Collected data
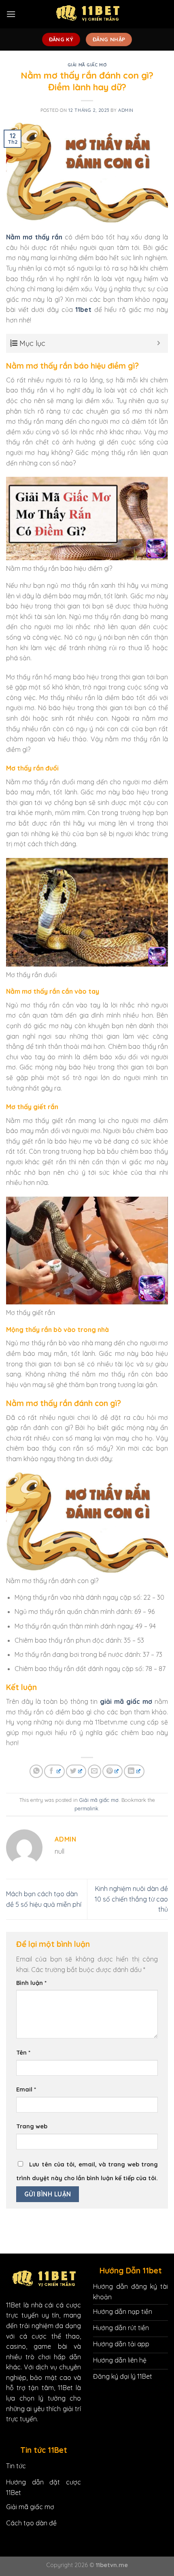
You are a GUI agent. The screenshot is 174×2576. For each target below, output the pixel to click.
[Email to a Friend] (94, 1771)
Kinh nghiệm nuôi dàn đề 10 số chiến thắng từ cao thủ (131, 1899)
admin (126, 110)
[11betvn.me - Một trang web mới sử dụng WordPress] (87, 14)
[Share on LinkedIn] (134, 1771)
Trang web (31, 2126)
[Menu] (11, 14)
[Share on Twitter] (76, 1771)
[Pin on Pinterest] (112, 1771)
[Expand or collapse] (159, 343)
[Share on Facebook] (54, 1771)
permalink (86, 1808)
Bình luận (31, 1983)
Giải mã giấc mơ (87, 65)
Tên (23, 2052)
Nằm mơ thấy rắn (34, 237)
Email (26, 2089)
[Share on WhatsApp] (36, 1771)
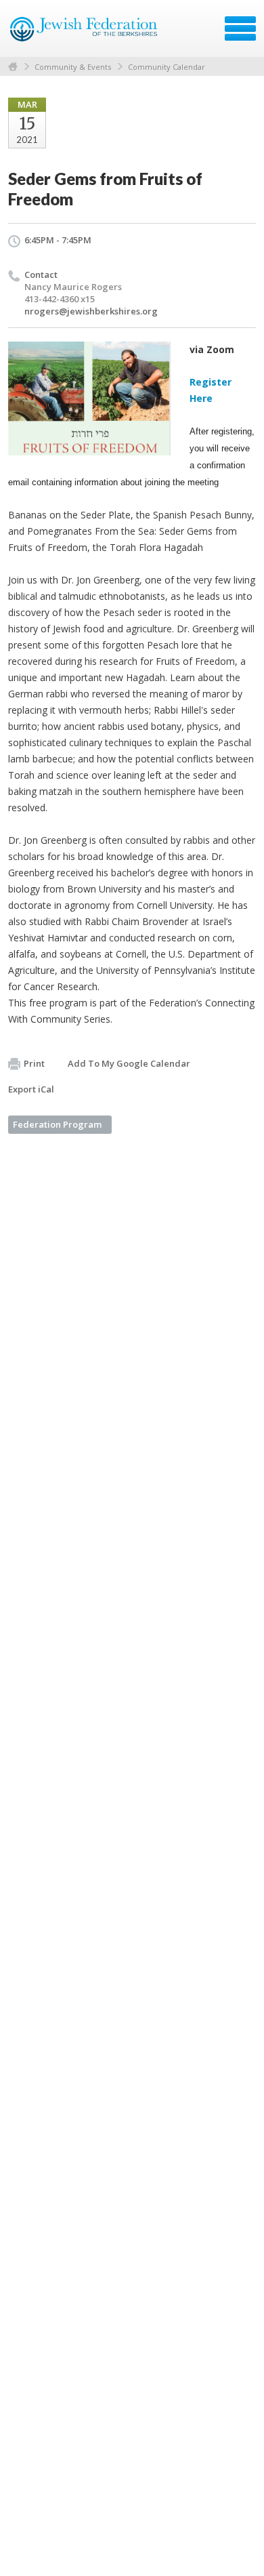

» **Exercise aim**:
What you give back must match the entries exactly, apart from the omitted pictures.

» **Reply to the task**:
You are a GUI agent. The screenshot is 174×2576. For each target below, output the pixel to click.
[Email to a Friend] (94, 1771)
Kinh nghiệm nuôi dàn đề 10 số chiến thắng từ cao thủ (131, 1899)
admin (126, 110)
[11betvn.me - Một trang web mới sử dụng WordPress] (87, 14)
[Share on LinkedIn] (134, 1771)
Trang web (31, 2126)
[Menu] (11, 14)
[Share on Twitter] (76, 1771)
[Pin on Pinterest] (112, 1771)
[Expand or collapse] (159, 343)
[Share on Facebook] (54, 1771)
permalink (86, 1808)
Bình luận (31, 1983)
Giải mã giấc mơ (87, 65)
Tên (23, 2052)
Nằm mơ thấy rắn (34, 237)
Email (26, 2089)
[Share on WhatsApp] (36, 1771)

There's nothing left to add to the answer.